Midtown Historic Craftsman
Renovation and Addition
This classic 1920's bungalow was purchased by a developer to renovate and expand. The program was to enlarge the three-bedroom, two-bath single story home into an Executive Estate Home by extending the rear footprint, adding a Second Level, and digging out a Terrace Level. The new house was to offer Four bedrooms, four and one-half Baths, plus a Library, formal Living and Dining Rooms and open Kitchen / Keeping Room, and a Terrace Level with Media Room and Wine Cellar.
The project site was in Midtown, a neighborhood that was in transition, and would most likely capture a homeowner with an open mind. Much development was happening in the area, particularly with rehabs and contemporary high-rise developments. With these factors in mind, we decided to embark upon a contemporized design direction that would honor the roots of the neighborhood without being confined entirely by its historic origins.
For the exterior we began with a blue-gray granite foundation, and combined gray-painted brick and siding. For contrast we incorporate black iron railing and window trims, and an aluminum roof crowning the new glass turret at the Second Level.

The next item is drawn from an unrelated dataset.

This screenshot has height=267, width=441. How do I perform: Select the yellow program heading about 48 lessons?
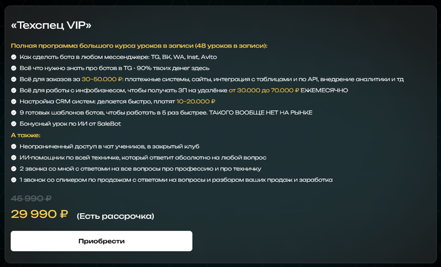pyautogui.click(x=139, y=46)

The interior palette mirrors the exterior, combining rich ebony flooring with taupe walls, white trims, and chrome fixtures throughout. the Foyer soars two-stories, and is crowned with a wood-trimmed pyramidal ceiling that is one with the roof. Period millwork runs throughout the property, including traditional cabinetry with tapered columns and Queen-Ann style box beams.
The Kitchen is a modern mix of blue-black glazed cabinets juxtaposed against Statuary white marble countertops and multi-colored Italian mosaic glass tile back splash. The Master Bath combines period white cabinets with Statuary marble and blue/green river rock walls and floors. It also features an eight foot by twelve foot glassed spa room incorporating a whirlpool bath and steam shower with body spas and rainfall shower head. This modified bungalow retains the appeal of its Arts-and-Crafts origins, while injecting new life for upscale city living.